I am currently working on a huge industrial process for a student project and we need to transfer around 25MW of energy between dozens and dozens of streams, some larger and some smaller ones. Many even with gas/gas exchange, and those tend to get quite large fast. I was wondering if there was a general rule of thumb to determine if the investment for a heat exchanger is worth it in order to save on operating costs. Something like, "don't build liquid/liquid exchangers for less than 250kW and gas/gas for less than 500kW" something along those lines. Any ideas?

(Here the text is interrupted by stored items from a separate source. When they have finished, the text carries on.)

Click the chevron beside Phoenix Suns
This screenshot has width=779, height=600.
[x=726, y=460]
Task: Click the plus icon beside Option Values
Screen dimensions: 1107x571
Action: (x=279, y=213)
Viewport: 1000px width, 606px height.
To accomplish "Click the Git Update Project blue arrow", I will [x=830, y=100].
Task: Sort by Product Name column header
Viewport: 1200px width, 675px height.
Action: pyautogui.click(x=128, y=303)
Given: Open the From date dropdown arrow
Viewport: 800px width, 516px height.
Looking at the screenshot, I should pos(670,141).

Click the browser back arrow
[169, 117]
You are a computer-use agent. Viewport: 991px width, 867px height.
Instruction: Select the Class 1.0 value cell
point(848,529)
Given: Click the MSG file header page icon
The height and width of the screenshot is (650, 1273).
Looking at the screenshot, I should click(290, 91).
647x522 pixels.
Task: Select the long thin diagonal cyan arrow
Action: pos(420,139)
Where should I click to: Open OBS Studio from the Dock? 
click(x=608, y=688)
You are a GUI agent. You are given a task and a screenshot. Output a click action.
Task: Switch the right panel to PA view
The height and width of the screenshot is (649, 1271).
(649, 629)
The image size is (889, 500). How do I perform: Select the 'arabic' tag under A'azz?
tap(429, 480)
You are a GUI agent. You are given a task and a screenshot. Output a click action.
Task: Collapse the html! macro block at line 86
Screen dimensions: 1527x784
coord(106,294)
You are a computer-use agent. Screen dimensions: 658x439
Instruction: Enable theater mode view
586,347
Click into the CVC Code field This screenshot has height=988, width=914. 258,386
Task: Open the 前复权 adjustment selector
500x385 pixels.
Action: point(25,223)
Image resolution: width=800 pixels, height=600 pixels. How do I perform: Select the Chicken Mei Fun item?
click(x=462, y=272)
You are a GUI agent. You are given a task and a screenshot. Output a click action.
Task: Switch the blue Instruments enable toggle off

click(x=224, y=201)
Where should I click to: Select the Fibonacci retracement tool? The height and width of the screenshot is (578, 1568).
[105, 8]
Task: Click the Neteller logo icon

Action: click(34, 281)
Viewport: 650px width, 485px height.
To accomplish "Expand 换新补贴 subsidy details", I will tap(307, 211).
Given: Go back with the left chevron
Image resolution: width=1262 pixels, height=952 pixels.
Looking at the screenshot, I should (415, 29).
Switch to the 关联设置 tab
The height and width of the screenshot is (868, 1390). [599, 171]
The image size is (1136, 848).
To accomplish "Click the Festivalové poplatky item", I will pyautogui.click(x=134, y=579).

If this is a student design problem to see whether you understand the principles, make it as easy as you can, use steam and cooling water. Calculating all the pressure drops on the weird pipe systems and valves you need when using one stream to cool/heat the others will drive you insane. Not to mention what it can do to your choice of materials of construction an therefore building cost.
On the other hand, consider the place and resources available - e.g. if the area has low water resources you might find your design doesn't make it if your water use is too high. Or you may not have a large enough steady supply of coal/oil/gas/electricity to heat/cool all that water.
If you are designing something that will actually get built, take into acount the maintenance needs. Some designs look wonderfully efficient until someone has to hang upside-down or pull out half a mile of pipe to find a leak or change a valve. Don't get yourself lynched by the maintenance crew for making everyone's life difficult.